Halfmann therefore concludes that the apparent lack of ruki in Nuristani is not an archaism, but more likely the merger of Proto-Indo-Iranian *s and *š as s after the emergence of the retracted sibilant deriving from *ks, with a series of palatalizations occurring after the merger.

===Albanian===
According to Orel (2000: 62), Albanian shows a limited ruki-like development, where *s becomes sh only after PIE *y, *w (including their vocalic counterparts *i, *u). E.g.
- lesh 'wool, fleece, hair' < *laysa, cf. Slavic *listъ 'leaf' < *leys-to-
- dash 'ram' < *dawsa, cf. Germanic *deuzą < *dʰews-om
- pishë 'pine' < *pisā, cf. Latin pīnus 'pine' < *pi(t)snos
- prush 'ember' < *prusa, cf. Latin prūna 'ember' < *prusnā; Sanskrit ploṣati 'to burn' < *prews-
This differs from the development of *rs, *ks, and of *s after other vowels, e.g.
- djerr 'fallow land' < *dersa, cf. Greek χέρσος 'dry land' < *ǵʰers-
- hirrë 'whey' < *ksirā, cf. Sanskrit क्षीर / kṣīrá 'milk'
- kohë 'time' < *kāsā, cf. Slavic *časъ 'time' < *kʷeh₁s-eh₂

However, this view of Albanian is controversial. Firstly, the words in question that Orel bases this theory on have shaky etymologies. Dash has a disputed etymology, with rival versions attributing the word not to Proto-Indo-European *dʰews-om but instead *dʰeh₁-l-, or *demh₂ from *dmh₂ "to tame". Pishë meanwhile is argued to not be inherited from Proto-Indo-European at all; rather it and its soundalikes in Greek and Latin are in fact substrate vocabulary. Lesh is alternatively attributed instead to *h₂welh₁- "wool", making it cognate to Latin vellus.
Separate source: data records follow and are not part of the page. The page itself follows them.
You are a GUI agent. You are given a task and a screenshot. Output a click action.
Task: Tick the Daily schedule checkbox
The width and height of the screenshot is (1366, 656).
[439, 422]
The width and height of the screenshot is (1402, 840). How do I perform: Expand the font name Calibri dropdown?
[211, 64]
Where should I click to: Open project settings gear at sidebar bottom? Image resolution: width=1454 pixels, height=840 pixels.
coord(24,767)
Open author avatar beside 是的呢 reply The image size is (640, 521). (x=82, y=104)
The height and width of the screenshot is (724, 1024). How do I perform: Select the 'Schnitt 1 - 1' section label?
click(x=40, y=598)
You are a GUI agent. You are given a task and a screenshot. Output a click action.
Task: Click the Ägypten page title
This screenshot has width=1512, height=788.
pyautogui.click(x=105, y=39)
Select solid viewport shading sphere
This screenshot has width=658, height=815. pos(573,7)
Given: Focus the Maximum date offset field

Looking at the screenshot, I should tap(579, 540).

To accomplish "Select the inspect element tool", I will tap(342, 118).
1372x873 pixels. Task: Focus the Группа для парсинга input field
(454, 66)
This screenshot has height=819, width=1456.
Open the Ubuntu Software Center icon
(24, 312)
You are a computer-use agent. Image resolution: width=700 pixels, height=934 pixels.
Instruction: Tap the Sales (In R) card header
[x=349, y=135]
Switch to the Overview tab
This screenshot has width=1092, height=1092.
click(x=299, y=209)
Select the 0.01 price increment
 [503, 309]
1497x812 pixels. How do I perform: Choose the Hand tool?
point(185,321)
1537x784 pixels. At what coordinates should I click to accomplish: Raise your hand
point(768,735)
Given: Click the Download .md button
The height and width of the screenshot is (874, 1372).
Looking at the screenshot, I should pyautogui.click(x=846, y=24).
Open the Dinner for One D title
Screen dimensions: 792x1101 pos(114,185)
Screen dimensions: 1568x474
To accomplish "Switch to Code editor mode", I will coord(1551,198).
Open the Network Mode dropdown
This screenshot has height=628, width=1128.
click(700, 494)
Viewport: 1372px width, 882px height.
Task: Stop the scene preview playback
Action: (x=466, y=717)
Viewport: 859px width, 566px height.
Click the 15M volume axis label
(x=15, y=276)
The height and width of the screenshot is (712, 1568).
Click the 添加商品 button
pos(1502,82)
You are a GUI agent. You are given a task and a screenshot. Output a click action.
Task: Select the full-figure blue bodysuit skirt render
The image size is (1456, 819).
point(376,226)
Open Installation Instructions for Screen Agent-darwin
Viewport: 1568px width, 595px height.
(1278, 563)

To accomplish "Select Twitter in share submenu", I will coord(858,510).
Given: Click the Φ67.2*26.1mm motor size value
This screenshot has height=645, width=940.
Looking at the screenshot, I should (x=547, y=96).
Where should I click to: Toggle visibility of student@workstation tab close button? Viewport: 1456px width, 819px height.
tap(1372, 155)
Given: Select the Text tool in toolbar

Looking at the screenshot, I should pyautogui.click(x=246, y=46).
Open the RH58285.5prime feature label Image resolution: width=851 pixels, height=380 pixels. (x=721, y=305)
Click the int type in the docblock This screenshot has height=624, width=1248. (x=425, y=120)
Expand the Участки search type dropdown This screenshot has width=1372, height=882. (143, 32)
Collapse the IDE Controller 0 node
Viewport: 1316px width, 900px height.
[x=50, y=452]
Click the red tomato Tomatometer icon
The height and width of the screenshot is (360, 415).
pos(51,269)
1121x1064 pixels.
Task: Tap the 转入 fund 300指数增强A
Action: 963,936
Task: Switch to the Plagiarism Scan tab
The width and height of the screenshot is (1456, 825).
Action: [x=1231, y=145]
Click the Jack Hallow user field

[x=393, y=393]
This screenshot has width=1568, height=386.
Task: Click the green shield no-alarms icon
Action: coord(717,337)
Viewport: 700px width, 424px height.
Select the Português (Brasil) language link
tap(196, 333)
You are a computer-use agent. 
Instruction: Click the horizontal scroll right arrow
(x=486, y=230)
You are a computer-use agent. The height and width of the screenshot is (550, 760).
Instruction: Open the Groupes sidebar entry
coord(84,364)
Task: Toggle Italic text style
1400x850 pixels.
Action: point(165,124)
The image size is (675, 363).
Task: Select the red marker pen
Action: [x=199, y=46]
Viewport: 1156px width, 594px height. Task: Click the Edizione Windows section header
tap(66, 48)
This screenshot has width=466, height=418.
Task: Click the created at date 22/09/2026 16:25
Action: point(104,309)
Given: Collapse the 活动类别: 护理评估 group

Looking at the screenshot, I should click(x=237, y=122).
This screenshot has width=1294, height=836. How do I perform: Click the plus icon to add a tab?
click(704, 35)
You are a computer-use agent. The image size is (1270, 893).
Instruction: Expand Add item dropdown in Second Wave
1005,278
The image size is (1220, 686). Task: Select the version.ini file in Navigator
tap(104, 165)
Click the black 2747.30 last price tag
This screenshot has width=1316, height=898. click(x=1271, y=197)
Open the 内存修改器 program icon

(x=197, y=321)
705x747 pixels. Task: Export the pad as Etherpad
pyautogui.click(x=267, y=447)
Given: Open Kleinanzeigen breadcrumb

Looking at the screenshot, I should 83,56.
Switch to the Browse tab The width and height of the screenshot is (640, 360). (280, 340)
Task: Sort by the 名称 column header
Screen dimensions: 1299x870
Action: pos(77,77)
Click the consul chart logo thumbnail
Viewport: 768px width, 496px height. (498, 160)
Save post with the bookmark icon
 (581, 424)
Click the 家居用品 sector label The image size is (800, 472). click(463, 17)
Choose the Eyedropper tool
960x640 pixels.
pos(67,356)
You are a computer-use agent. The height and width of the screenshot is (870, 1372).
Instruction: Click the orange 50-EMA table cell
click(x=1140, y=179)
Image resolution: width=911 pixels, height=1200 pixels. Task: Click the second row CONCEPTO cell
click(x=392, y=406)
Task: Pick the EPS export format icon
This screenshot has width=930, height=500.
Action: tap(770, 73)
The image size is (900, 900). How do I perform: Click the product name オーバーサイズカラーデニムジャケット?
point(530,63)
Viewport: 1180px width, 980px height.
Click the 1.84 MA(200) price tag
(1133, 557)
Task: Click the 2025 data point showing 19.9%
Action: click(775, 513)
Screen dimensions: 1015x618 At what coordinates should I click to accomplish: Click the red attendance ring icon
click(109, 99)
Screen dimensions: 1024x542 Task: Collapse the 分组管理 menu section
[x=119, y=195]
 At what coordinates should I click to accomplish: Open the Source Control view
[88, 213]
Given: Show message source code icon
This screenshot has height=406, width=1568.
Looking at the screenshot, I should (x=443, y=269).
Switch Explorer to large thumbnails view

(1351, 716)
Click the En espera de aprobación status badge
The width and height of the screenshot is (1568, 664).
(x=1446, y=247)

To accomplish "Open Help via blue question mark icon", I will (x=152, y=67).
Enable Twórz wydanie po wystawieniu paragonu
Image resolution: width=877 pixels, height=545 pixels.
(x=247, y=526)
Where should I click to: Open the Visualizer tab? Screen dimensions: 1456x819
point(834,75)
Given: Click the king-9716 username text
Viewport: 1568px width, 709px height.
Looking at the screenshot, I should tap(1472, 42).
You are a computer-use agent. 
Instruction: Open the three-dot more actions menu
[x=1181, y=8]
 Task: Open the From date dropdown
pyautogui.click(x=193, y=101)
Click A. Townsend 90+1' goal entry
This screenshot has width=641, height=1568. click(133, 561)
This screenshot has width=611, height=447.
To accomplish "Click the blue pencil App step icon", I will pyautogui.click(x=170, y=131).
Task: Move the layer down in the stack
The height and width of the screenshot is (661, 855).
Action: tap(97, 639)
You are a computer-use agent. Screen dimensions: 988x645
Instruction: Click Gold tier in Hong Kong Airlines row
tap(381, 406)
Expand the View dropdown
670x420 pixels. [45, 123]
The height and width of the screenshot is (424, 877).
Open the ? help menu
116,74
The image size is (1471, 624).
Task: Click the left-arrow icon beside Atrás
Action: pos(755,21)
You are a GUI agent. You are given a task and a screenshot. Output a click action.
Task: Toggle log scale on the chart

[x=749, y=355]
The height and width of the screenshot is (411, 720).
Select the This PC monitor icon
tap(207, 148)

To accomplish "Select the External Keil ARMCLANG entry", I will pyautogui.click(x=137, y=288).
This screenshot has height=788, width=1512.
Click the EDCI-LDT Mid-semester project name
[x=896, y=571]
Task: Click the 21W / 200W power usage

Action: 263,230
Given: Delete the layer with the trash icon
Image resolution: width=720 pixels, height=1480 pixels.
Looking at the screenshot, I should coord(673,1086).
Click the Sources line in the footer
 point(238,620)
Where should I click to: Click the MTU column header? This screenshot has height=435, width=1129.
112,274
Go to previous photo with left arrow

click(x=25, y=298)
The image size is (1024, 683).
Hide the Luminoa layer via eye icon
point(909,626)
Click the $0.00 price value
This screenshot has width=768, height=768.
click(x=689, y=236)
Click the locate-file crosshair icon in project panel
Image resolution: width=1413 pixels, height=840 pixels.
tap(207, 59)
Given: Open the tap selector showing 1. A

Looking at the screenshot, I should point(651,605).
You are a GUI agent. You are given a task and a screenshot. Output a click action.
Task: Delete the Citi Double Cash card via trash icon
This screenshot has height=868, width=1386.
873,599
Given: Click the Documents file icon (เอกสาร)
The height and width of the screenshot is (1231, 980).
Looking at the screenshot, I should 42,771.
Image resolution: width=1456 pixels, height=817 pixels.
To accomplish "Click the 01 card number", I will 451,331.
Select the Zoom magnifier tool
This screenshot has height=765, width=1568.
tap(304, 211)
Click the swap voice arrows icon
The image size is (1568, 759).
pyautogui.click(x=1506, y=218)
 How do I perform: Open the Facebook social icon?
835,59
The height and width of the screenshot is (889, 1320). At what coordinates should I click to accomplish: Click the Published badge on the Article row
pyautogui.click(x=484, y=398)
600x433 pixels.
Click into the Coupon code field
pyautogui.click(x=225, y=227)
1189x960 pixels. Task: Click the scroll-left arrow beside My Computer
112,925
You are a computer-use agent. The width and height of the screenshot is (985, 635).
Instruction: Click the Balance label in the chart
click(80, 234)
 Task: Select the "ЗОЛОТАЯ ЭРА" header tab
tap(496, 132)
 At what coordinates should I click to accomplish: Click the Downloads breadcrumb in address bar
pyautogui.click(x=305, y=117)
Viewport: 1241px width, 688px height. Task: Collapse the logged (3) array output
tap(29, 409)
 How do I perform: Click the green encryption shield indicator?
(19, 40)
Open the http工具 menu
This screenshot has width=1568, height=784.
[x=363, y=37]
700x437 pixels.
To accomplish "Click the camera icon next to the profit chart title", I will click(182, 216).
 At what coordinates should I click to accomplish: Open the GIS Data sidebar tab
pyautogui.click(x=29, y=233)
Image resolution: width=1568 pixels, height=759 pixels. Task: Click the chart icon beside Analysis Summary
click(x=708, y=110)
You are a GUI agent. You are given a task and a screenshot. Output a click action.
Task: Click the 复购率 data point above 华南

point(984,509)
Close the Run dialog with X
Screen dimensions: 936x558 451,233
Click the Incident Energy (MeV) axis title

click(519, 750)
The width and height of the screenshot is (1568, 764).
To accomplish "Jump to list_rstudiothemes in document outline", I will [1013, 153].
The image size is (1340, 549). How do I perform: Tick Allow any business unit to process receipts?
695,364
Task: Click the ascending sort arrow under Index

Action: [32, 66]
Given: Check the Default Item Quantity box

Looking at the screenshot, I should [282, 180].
Meanwhile, no ruki-like rule is included in other studies of Proto-Albanian diachrony. Michiel de Vaan (2015) instead has a Proto-Albanian *ʃ emerging from different means, which barely resemble a ruki law: Indo-European *ks shares the fate of simple *s in becoming *ʃ before *t (as occurred for jashtë "outside" and gjashtë "six", but not other cases with *ks where *t did not follow), with *t as the conditioning factor, rather than the prior *k. Meanwhile, the development of *s itself is highly disputed, but in contrast to Orel's view that it was conditioned on a ruki-like phenomenon, De Vaan prefers Kortlandt's view that *s became *ʃ when either followed by an unstressed vowel or intervocalically, regardless of the quality of nearby vowels.